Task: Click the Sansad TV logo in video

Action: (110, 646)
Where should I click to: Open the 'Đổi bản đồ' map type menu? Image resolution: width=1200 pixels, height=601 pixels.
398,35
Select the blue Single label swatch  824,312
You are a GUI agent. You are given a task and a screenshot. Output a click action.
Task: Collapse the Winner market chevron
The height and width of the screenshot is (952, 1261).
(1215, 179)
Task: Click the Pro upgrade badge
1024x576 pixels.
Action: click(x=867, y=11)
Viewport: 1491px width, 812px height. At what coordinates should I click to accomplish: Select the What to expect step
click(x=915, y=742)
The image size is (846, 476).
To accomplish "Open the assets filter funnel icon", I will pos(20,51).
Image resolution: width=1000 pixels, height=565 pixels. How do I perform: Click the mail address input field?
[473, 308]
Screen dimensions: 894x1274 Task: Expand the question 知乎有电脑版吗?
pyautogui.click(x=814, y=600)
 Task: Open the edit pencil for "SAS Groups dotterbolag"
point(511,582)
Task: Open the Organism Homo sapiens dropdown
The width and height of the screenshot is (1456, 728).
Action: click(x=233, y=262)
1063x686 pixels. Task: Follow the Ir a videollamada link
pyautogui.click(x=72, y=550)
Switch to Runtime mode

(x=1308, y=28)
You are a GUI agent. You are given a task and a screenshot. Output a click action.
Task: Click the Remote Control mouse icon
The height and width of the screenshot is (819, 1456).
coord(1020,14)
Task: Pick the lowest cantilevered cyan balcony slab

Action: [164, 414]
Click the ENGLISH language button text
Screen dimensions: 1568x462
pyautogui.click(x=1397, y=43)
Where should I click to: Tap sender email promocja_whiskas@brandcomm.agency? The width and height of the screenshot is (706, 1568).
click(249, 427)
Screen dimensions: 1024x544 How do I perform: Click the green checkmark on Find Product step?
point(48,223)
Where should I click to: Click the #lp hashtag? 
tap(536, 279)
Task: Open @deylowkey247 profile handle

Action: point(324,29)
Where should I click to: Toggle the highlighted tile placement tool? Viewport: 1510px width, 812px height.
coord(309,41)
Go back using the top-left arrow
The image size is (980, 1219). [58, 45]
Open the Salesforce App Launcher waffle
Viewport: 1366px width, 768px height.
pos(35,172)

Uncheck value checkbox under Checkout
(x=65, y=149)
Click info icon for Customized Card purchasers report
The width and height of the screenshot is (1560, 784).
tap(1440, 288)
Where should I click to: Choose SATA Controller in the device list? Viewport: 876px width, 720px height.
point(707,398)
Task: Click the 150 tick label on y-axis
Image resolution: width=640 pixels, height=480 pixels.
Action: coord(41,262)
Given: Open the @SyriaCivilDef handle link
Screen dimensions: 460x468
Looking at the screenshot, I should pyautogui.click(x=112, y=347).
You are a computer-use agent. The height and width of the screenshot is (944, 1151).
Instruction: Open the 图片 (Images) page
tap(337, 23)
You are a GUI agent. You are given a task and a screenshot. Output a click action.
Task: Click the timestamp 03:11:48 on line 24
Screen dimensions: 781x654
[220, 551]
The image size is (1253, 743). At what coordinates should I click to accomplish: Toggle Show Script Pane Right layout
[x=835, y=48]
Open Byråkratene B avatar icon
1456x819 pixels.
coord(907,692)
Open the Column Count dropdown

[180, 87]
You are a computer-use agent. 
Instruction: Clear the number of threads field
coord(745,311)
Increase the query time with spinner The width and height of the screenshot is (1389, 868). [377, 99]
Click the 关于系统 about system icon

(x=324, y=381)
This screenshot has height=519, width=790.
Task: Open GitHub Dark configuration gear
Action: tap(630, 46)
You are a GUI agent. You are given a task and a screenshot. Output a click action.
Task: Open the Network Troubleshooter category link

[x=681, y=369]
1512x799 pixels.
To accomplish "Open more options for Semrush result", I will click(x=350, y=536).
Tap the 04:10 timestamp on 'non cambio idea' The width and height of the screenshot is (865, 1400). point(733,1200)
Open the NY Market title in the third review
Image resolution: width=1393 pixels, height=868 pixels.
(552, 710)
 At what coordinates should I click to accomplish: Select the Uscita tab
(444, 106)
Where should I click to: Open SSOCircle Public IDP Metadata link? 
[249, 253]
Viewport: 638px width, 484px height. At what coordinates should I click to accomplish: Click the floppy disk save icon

→ **What this task involves**: Quote every record above exactly.

→ **Solved exercise**:
Task: Click the Sansad TV logo in video

Action: (110, 646)
Where should I click to: Open the 'Đổi bản đồ' map type menu? Image resolution: width=1200 pixels, height=601 pixels.
398,35
Select the blue Single label swatch  824,312
You are a GUI agent. You are given a task and a screenshot. Output a click action.
Task: Collapse the Winner market chevron
The height and width of the screenshot is (952, 1261).
(1215, 179)
Task: Click the Pro upgrade badge
1024x576 pixels.
Action: click(x=867, y=11)
Viewport: 1491px width, 812px height. At what coordinates should I click to accomplish: Select the What to expect step
click(x=915, y=742)
The image size is (846, 476).
To accomplish "Open the assets filter funnel icon", I will pos(20,51).
Image resolution: width=1000 pixels, height=565 pixels. How do I perform: Click the mail address input field?
[473, 308]
Screen dimensions: 894x1274 Task: Expand the question 知乎有电脑版吗?
pyautogui.click(x=814, y=600)
 Task: Open the edit pencil for "SAS Groups dotterbolag"
point(511,582)
Task: Open the Organism Homo sapiens dropdown
The width and height of the screenshot is (1456, 728).
Action: click(x=233, y=262)
1063x686 pixels. Task: Follow the Ir a videollamada link
pyautogui.click(x=72, y=550)
Switch to Runtime mode

(x=1308, y=28)
You are a GUI agent. You are given a task and a screenshot. Output a click action.
Task: Click the Remote Control mouse icon
The height and width of the screenshot is (819, 1456).
coord(1020,14)
Task: Pick the lowest cantilevered cyan balcony slab

Action: [164, 414]
Click the ENGLISH language button text
Screen dimensions: 1568x462
pyautogui.click(x=1397, y=43)
Where should I click to: Tap sender email promocja_whiskas@brandcomm.agency? The width and height of the screenshot is (706, 1568).
click(249, 427)
Screen dimensions: 1024x544 How do I perform: Click the green checkmark on Find Product step?
point(48,223)
Where should I click to: Click the #lp hashtag? 
tap(536, 279)
Task: Open @deylowkey247 profile handle

Action: point(324,29)
Where should I click to: Toggle the highlighted tile placement tool? Viewport: 1510px width, 812px height.
coord(309,41)
Go back using the top-left arrow
The image size is (980, 1219). [58, 45]
Open the Salesforce App Launcher waffle
Viewport: 1366px width, 768px height.
pos(35,172)

Uncheck value checkbox under Checkout
(x=65, y=149)
Click info icon for Customized Card purchasers report
The width and height of the screenshot is (1560, 784).
tap(1440, 288)
Where should I click to: Choose SATA Controller in the device list? Viewport: 876px width, 720px height.
point(707,398)
Task: Click the 150 tick label on y-axis
Image resolution: width=640 pixels, height=480 pixels.
Action: coord(41,262)
Given: Open the @SyriaCivilDef handle link
Screen dimensions: 460x468
Looking at the screenshot, I should pyautogui.click(x=112, y=347).
You are a computer-use agent. The height and width of the screenshot is (944, 1151).
Instruction: Open the 图片 (Images) page
tap(337, 23)
You are a GUI agent. You are given a task and a screenshot. Output a click action.
Task: Click the timestamp 03:11:48 on line 24
Screen dimensions: 781x654
[220, 551]
The image size is (1253, 743). At what coordinates should I click to accomplish: Toggle Show Script Pane Right layout
[x=835, y=48]
Open Byråkratene B avatar icon
1456x819 pixels.
coord(907,692)
Open the Column Count dropdown

[180, 87]
You are a computer-use agent. 
Instruction: Clear the number of threads field
coord(745,311)
Increase the query time with spinner The width and height of the screenshot is (1389, 868). [377, 99]
Click the 关于系统 about system icon

(x=324, y=381)
This screenshot has height=519, width=790.
Task: Open GitHub Dark configuration gear
Action: tap(630, 46)
You are a GUI agent. You are given a task and a screenshot. Output a click action.
Task: Open the Network Troubleshooter category link

[x=681, y=369]
1512x799 pixels.
To accomplish "Open more options for Semrush result", I will click(x=350, y=536).
Tap the 04:10 timestamp on 'non cambio idea' The width and height of the screenshot is (865, 1400). point(733,1200)
Open the NY Market title in the third review
Image resolution: width=1393 pixels, height=868 pixels.
(552, 710)
 At what coordinates should I click to accomplish: Select the Uscita tab
(444, 106)
Where should I click to: Open SSOCircle Public IDP Metadata link? 
[249, 253]
Viewport: 638px width, 484px height. At what coordinates should I click to accomplish: Click the floppy disk save icon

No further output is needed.